### [What is needed]
Count the lines in the data below that contain the word "Image", and reply with the number alone.

▬▬▬

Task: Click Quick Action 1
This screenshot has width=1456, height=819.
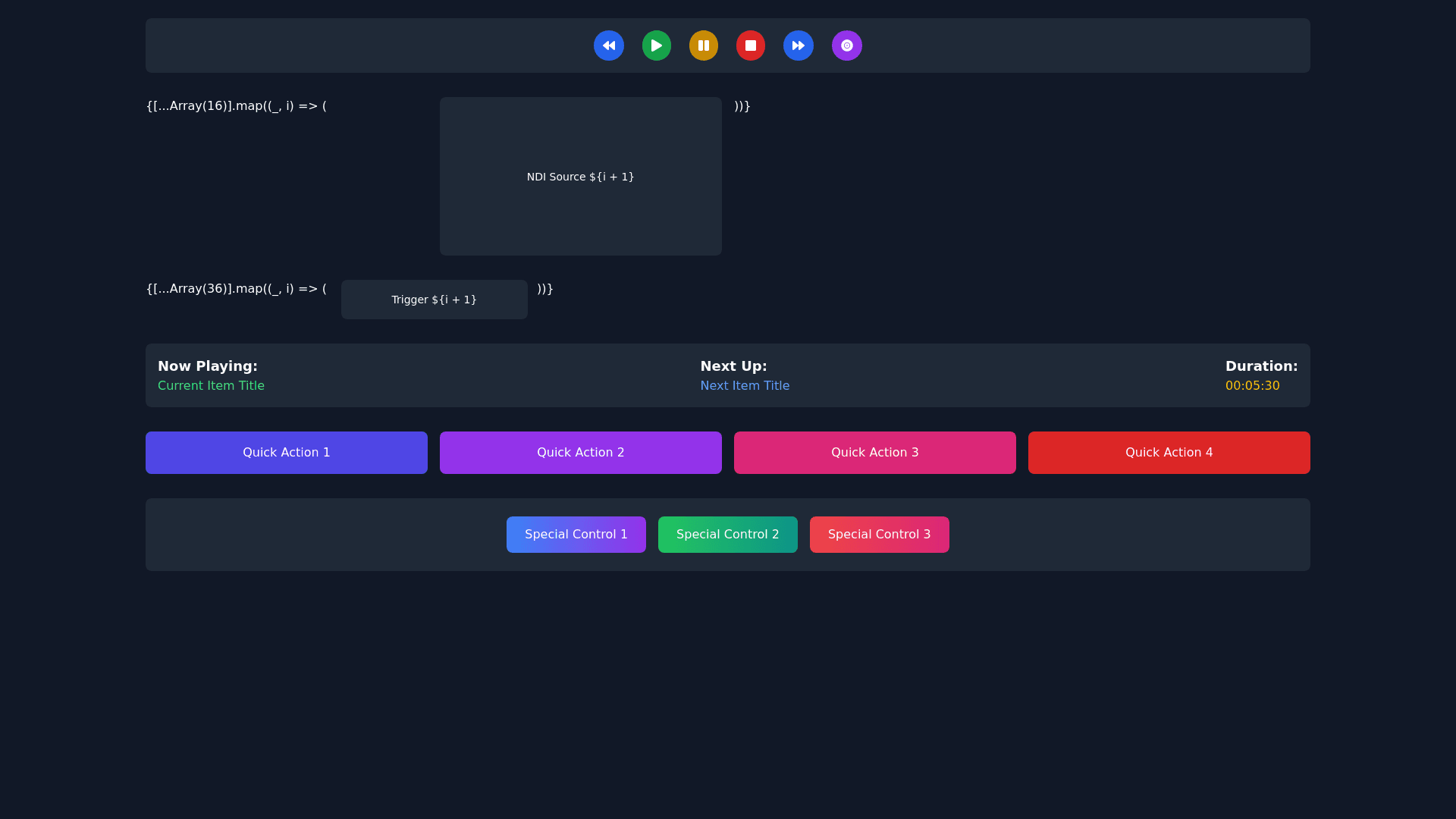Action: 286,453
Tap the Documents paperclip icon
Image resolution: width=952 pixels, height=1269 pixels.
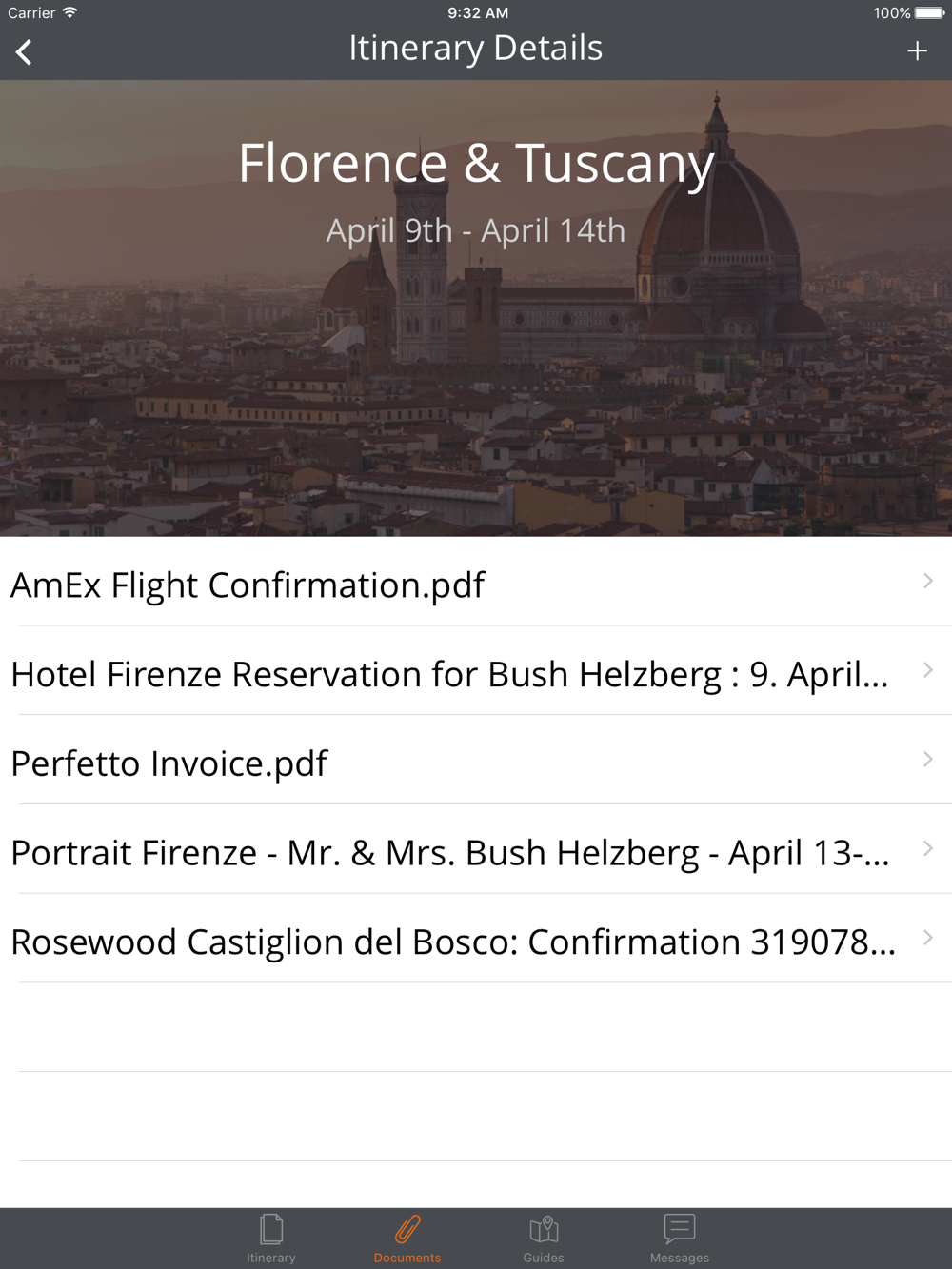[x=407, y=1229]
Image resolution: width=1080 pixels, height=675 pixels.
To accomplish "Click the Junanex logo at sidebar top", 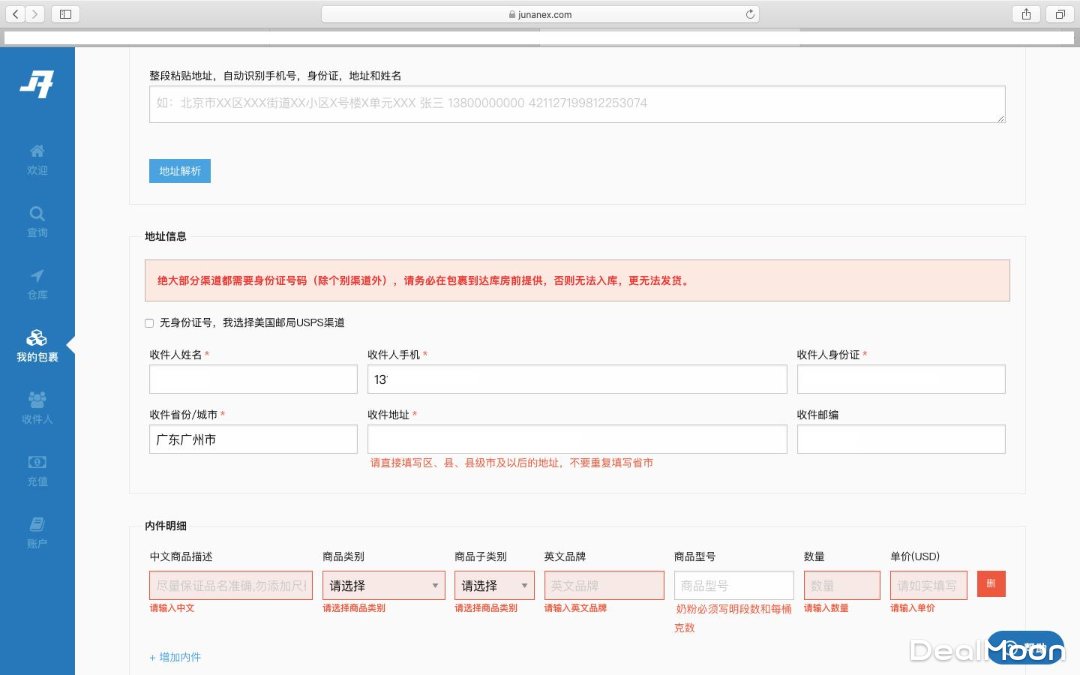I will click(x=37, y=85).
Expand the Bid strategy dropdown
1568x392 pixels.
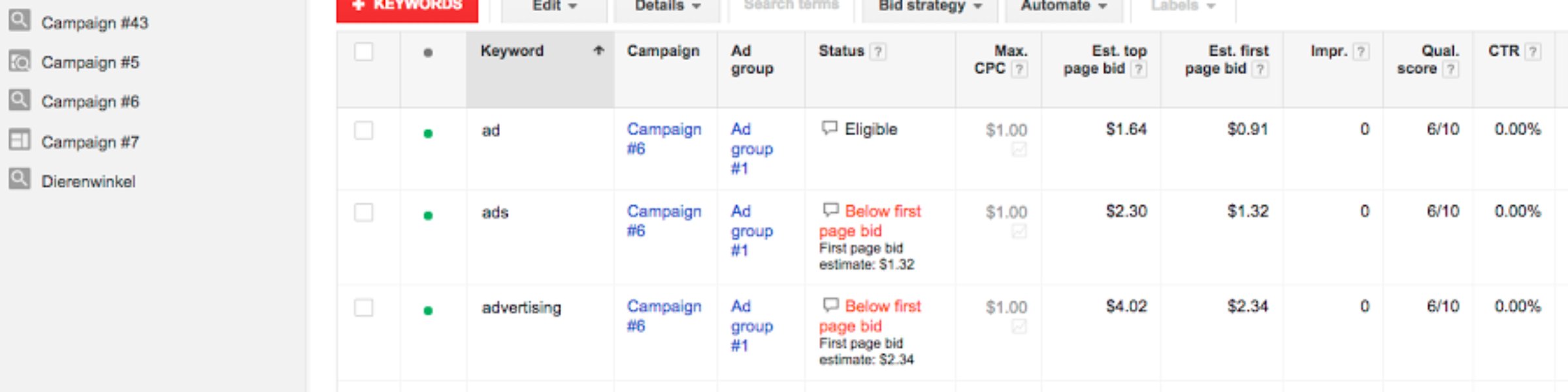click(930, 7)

▬▬▬

### [Response for this exercise]
2